I think you are right about there being a liberal paradox. I don’t think the answer to every problem in the world is pretending that it is all your own (or your culture’s) fault and that other people are magically better than you. I think people are more similar than different, generally speaking. I think I am a lot closer to being a terrorist than I would like to acknowledge. On the flip side, I think the terrorist is a lot closer to being the Dalai Lama than he (or even I) might think.
Finally, as to where Quinn fits in all of this: I don’t know. All he does is express (with liberal wistfulness) the desire that we might see the best in others (which can require us to dim our own brilliance a bit). What he doesn’t really notice is that we are human (and so more similar than different: all of us mistreat others, and justice is only ever relative).
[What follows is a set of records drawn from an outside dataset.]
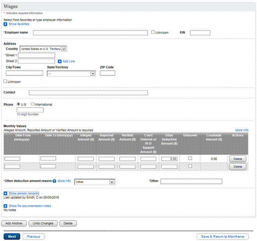Expand Show person remarks plus icon

tap(5, 193)
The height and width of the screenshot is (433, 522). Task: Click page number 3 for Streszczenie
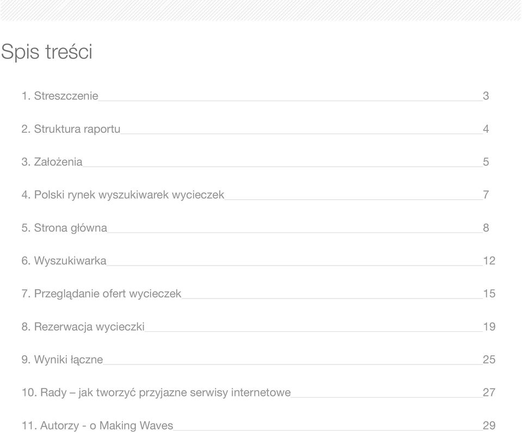click(486, 96)
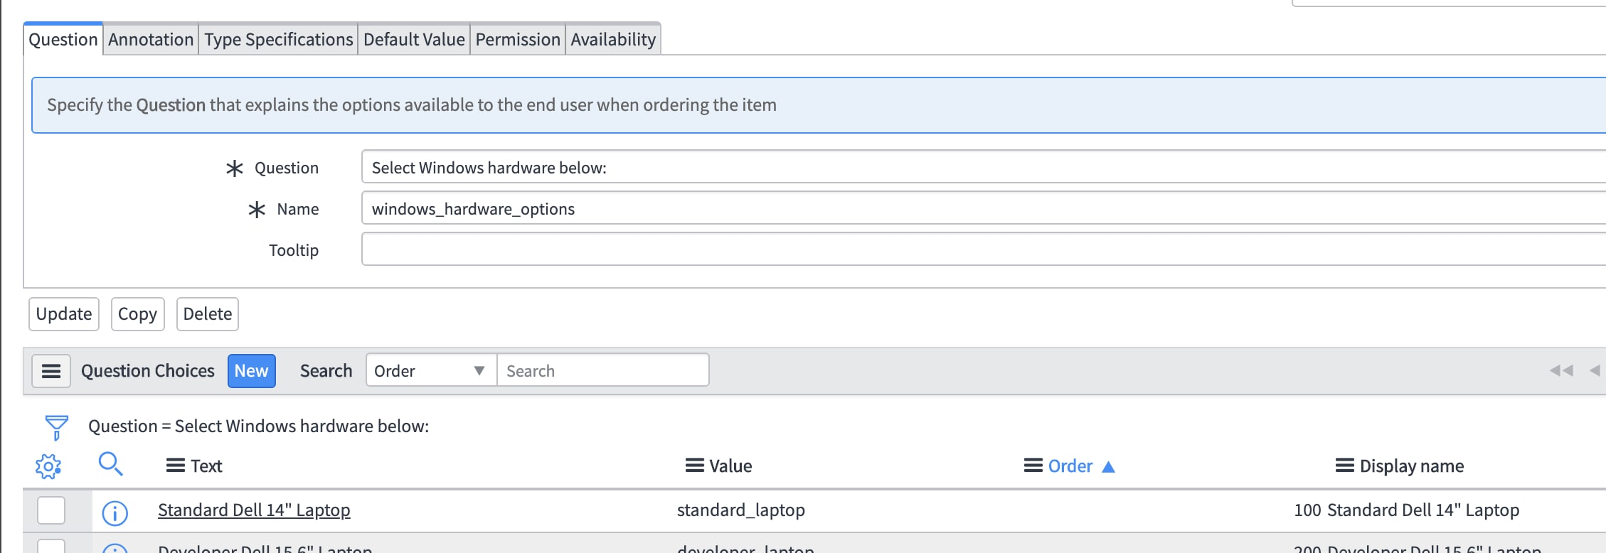Open the list personalize gear icon

[48, 466]
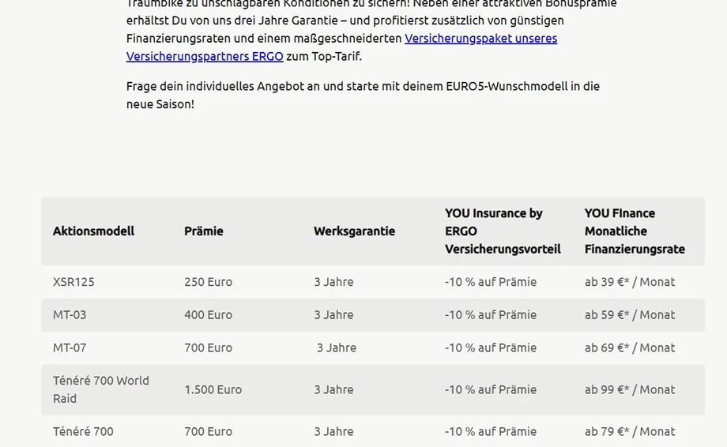The height and width of the screenshot is (447, 727).
Task: Click the 400 Euro premium cell
Action: pyautogui.click(x=208, y=315)
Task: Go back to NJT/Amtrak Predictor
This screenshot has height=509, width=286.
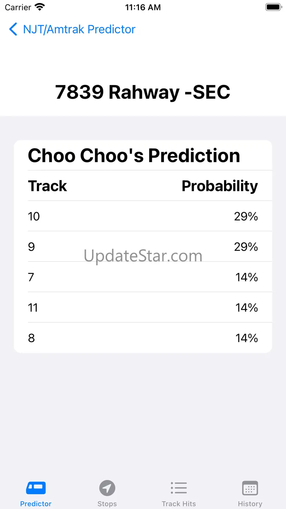Action: click(79, 29)
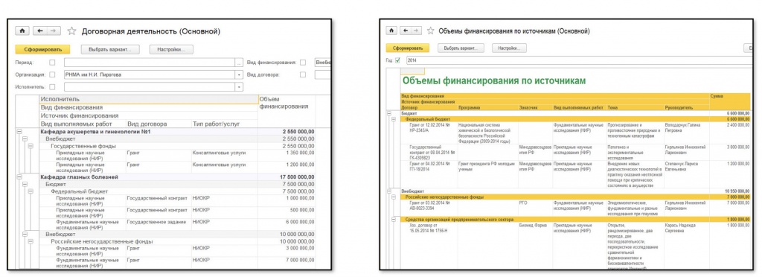This screenshot has height=277, width=762.
Task: Enable the Период checkbox
Action: (x=52, y=63)
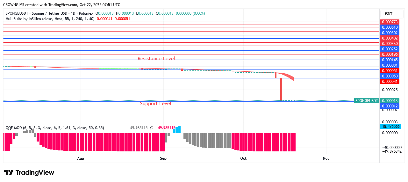Image resolution: width=408 pixels, height=182 pixels.
Task: Click the Aug label on time axis
Action: point(81,158)
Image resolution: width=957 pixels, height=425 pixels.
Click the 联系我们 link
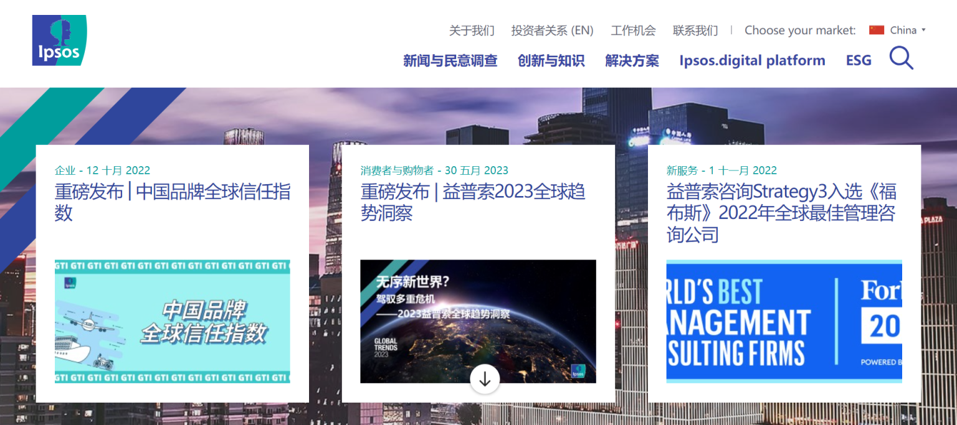point(695,30)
We need some kind of concrete methods for developing rapport between ourselves and others, methods which go beyond rhetoric (which is ultimately all he can offer here). I think the whole “us vs. them” paradigm (which Quinn is relying on here) is ultimately a mistake, but I don’t like to condemn people for using it (even when they use it to evade tough questions). So I guess you are right about me, too.
As for the whole conservative vs. liberal thing, I think I may agree with you. From my perspective, “conservative” and “liberal” are just words we use to describe generic groups of people who are concretely often very different. I would not call myself a liberal (a palaeo-liberal, perhaps, but “liberal” today often means something like “statist who believes in forcing other people support his favorite charity” — a definition which works for a lot of conservatives too, I think — and that is not what I am). I would not call myself a conservative either. I have referred to myself as a libertarian, an anarchist, a minarchist, and many other things, but the only consistent values informing my personal and political persona are (1) personal integrity and (2) a commitment to enabling non-authoritarian approaches to concrete problems (such as environmental degradation, poor schooling, warfare, economic recession, etc.). I don’t really care what people call themselves: when they speak to my values, I hear them. (Alas, almost no politicians of either party speak to me these days. I don’t vote that much.)
I must say, I really enjoyed this broadcast. I appreciate Quinn’s honesty and decorum. I am excited for Friday.
I don’t think professor Quinn is saying one should forget his/her identity. He is probably refering here to what some of us would consider/call cultural imperialism. In the case of the Church missionary program it means presenting WASP cultural values as part of the gospel. As a Brazilian serving in Japan with American missionaries and under an American mission president I saw things that made me feel ashamed as they sometimes behaved as if they were representing the American culture.
I guess I don’t understand why missionaries can’t retain their culture, values, and personalities with pride–but still be considerate of other people and cultures (assuming those cultures are not unethical (e.g., endemic abuse of women)). And if natives see the missionaries and decide to emulate them, then that’s their choice. The missionaries or the church should not be blamed for that.
There is no reason why adopting arbitrary aspects of the contemporary Utah/American culture should be a prerequisite to living the gospel. As Quinn eloquently pointed out, that’s cultural imperialism.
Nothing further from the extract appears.